The regulators are effectively building a wall between crypto trading and the banking and securities markets to prevent the types of systemic vulnerabilities that led to the 2008 financial crisis

FTX, crypto exchange, cryptocurrency
Photo: Bloomberg
Yueqi Yang, Katanga Johnson and Austin Weinstein | Bloomberg
7 min read Last Updated : Feb 14 2023 | 8:25 AM IST
Crypto’s free pass is getting yanked as the most powerful US financial regulators rapidly close key doors to the country’s banking system.
 
The increasingly aggressive posture, which has taken shape through public and private actions in the weeks since the collapse of crypto exchange FTX, could push the industry to the fringes of finance. It means new ventures may be smothered before they get off the ground, and banks and digital-asset companies are likely to scrap existing ones and upend business models.

“The regulators are effectively building a wall between crypto trading and the banking and the securities markets to prevent the types of systemic vulnerabilities that led to the 2008 financial crisis,” said Todd Baker, senior fellow at Columbia University’s Richman Center for Business, Law & Public Policy. 

US officials say they’re working together on crypto and deny that there’s some broad effort to crush it. They say responsible innovation that plays by the rules is fully supported. 

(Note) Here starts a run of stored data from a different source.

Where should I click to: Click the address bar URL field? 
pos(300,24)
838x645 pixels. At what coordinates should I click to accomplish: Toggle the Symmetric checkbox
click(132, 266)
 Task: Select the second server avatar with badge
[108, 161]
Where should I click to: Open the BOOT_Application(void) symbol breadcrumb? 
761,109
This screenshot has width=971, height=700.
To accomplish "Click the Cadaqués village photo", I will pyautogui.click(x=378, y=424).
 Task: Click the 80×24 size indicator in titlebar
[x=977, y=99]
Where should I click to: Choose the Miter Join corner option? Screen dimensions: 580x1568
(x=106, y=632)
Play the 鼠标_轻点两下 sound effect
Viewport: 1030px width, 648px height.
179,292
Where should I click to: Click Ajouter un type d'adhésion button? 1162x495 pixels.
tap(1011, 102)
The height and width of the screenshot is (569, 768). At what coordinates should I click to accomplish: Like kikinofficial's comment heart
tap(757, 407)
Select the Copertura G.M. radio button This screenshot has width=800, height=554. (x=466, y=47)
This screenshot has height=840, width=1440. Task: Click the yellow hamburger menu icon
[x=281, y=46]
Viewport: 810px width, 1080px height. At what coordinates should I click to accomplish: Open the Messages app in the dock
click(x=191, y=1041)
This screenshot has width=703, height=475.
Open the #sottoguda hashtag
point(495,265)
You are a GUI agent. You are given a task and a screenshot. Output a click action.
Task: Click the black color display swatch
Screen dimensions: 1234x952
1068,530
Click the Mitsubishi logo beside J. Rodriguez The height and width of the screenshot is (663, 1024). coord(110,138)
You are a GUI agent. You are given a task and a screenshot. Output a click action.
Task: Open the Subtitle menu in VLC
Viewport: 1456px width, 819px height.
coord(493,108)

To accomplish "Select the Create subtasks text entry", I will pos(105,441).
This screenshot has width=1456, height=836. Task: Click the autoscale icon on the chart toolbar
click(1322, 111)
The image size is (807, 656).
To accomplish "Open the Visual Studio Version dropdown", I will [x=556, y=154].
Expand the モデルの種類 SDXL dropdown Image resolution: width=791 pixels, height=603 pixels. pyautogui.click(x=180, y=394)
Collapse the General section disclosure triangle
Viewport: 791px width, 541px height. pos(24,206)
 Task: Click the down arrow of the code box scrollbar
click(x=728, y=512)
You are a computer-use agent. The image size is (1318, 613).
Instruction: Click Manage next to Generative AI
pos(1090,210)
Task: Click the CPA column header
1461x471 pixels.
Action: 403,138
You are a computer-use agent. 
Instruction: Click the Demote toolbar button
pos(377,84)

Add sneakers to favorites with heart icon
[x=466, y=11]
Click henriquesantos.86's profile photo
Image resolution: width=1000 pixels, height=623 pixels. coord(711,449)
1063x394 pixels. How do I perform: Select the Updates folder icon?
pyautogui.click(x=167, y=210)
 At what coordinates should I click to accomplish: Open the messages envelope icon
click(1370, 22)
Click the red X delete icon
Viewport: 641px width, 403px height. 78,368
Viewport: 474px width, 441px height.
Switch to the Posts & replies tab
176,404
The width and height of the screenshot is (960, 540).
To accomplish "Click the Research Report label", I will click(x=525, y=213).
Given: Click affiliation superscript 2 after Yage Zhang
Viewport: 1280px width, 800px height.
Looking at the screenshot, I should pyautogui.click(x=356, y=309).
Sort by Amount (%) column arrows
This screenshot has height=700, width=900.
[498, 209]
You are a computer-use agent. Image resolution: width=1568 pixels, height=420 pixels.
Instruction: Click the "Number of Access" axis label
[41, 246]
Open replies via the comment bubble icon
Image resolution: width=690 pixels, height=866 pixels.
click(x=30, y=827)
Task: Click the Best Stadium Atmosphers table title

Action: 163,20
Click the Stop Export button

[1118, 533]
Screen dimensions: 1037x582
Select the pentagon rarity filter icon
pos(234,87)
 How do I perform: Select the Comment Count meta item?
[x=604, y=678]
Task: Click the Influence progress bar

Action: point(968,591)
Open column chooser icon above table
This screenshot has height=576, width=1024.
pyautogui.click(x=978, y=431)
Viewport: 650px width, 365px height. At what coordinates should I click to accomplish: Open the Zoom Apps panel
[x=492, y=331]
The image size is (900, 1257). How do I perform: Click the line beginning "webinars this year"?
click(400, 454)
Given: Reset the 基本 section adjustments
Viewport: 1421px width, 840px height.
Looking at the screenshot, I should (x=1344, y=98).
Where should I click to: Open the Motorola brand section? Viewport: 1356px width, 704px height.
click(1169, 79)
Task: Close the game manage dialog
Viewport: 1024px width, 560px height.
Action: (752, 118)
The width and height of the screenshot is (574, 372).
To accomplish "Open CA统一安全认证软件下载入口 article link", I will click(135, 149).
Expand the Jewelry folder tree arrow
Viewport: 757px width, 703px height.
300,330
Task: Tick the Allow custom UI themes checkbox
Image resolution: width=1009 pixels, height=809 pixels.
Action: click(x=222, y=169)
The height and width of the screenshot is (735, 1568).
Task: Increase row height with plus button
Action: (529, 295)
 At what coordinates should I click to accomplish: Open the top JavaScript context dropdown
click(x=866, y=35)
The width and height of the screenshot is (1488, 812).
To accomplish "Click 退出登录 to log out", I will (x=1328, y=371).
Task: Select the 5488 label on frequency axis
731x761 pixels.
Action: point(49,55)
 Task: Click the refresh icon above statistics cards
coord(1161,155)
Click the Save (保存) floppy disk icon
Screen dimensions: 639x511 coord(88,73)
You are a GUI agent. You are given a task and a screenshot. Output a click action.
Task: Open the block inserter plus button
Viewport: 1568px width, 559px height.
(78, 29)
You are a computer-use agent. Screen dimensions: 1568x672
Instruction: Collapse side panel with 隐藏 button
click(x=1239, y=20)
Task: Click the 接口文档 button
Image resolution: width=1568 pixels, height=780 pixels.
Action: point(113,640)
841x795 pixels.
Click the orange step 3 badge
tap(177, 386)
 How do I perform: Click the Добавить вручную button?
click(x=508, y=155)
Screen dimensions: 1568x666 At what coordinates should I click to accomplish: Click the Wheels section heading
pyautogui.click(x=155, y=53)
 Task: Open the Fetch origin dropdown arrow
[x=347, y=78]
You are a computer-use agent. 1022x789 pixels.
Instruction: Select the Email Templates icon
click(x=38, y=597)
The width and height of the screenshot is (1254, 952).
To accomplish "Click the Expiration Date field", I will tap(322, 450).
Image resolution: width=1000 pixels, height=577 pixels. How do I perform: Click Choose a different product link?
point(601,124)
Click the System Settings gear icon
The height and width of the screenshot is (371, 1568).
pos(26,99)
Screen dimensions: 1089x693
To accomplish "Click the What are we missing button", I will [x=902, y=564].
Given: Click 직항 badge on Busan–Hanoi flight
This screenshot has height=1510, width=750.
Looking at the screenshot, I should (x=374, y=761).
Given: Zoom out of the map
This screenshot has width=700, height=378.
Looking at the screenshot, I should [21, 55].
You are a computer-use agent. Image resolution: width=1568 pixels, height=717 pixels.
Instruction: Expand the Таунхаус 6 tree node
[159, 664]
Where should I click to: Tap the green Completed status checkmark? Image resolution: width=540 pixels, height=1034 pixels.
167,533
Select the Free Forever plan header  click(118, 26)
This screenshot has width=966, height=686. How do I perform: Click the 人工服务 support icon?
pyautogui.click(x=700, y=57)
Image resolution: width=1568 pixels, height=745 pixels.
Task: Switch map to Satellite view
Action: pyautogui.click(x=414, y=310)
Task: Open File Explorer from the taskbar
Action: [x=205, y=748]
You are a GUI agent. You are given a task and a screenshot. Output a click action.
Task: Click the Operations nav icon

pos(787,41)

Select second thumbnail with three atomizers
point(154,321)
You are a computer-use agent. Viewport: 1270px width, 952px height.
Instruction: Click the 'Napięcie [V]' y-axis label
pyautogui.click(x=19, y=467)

At the same time, FTX’s sudden failure forced authorities to act on concerns that the next crypto disaster could be far more severe if digital-asset firms managed to grow large enough to affect the financial system.  

Interviews with more than a dozen current and former regulators, industry executives and lobbyists paint a picture of a deepening crackdown that has the sector on its back feet. Many requested anonymity to discuss the situation candidly.   

Joint Warning
 
Banks are getting the message that they should back away from many crypto endeavors.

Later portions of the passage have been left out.